<<<<

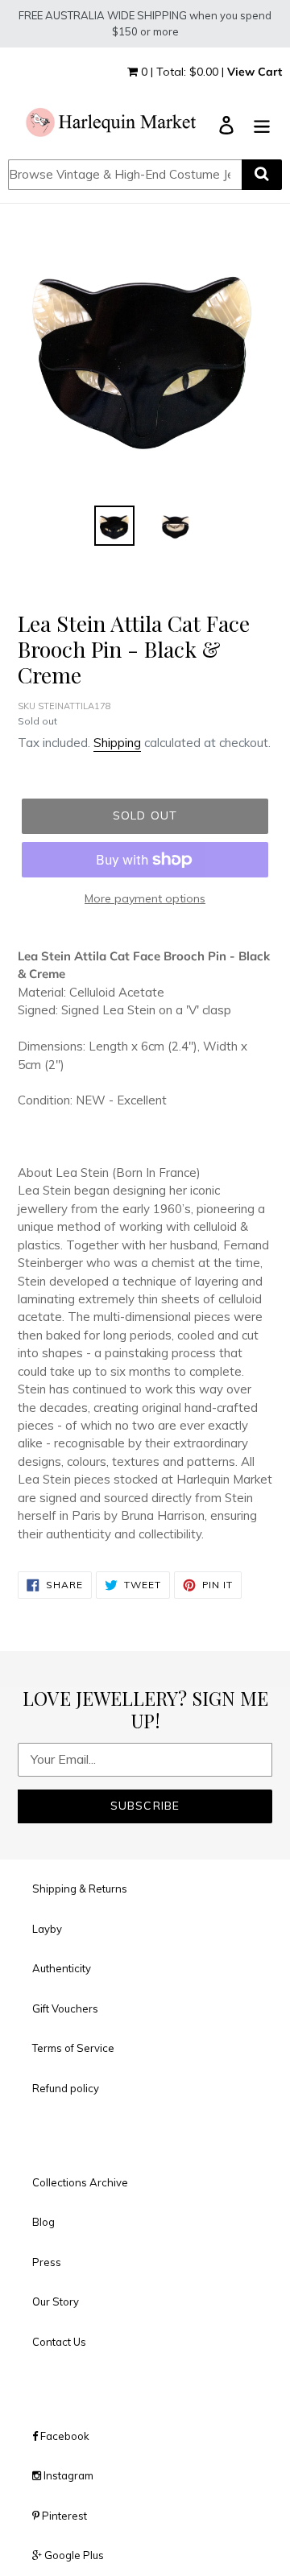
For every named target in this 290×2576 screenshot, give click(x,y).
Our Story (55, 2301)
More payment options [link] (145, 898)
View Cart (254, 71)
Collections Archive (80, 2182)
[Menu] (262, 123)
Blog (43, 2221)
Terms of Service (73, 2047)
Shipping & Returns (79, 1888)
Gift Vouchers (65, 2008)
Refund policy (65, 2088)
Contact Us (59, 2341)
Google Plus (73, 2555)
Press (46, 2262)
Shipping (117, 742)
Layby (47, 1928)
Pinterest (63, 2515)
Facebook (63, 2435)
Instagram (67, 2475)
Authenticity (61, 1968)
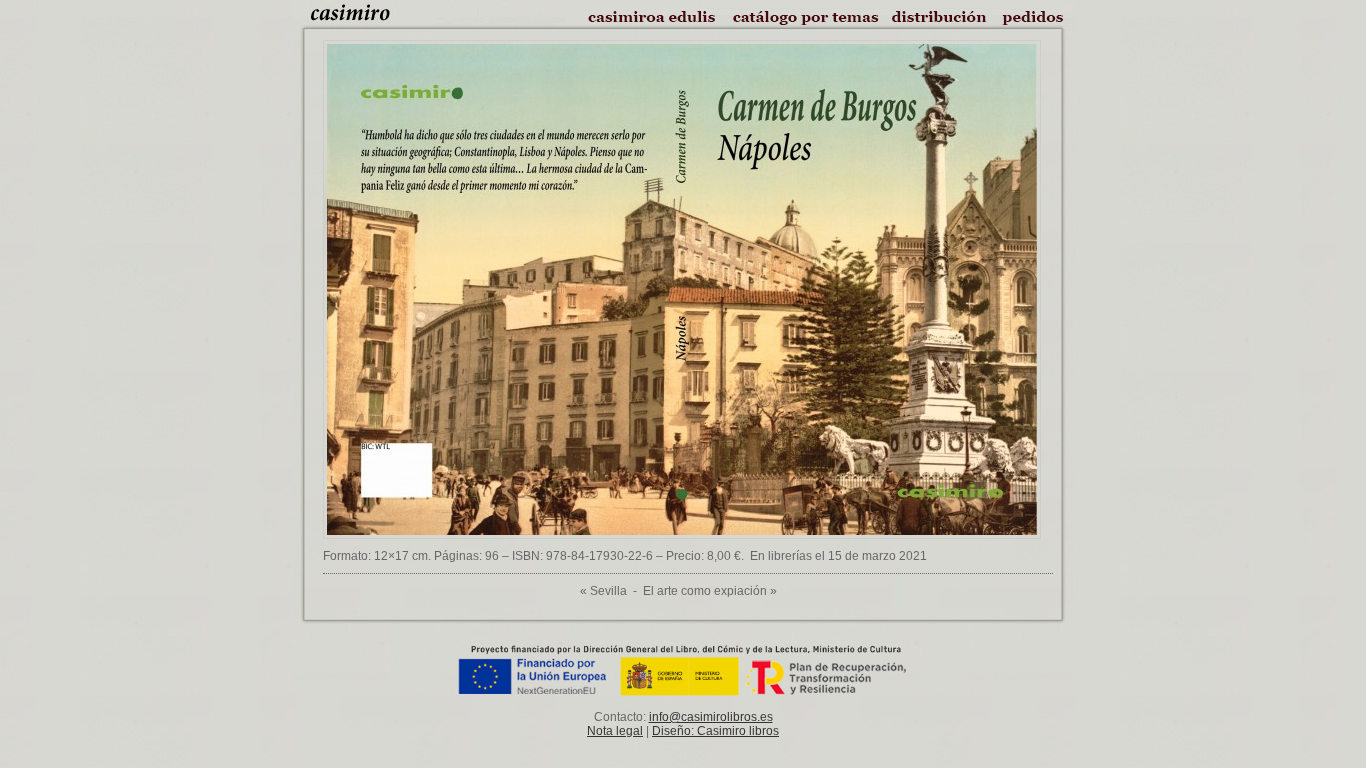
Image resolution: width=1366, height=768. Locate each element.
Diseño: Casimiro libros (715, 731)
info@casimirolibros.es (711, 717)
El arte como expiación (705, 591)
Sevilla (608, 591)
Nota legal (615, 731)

>>>>

_EXERCISE REQUIREMENTS_: Leave out the pictures, and write out exactly the lines from the one containing "Contact Us (59, 2341)" through the last line of the listing, both included.

_ANSWER FOR THIS EXERCISE_:
Contact Us (59, 2341)
Google Plus (73, 2555)
Press (46, 2262)
Shipping (117, 742)
Layby (47, 1928)
Pinterest (63, 2515)
Facebook (63, 2435)
Instagram (67, 2475)
Authenticity (61, 1968)
Image resolution: width=1366, height=768. Locate each element.
Diseño: Casimiro libros (715, 731)
info@casimirolibros.es (711, 717)
El arte como expiación (705, 591)
Sevilla (608, 591)
Nota legal (615, 731)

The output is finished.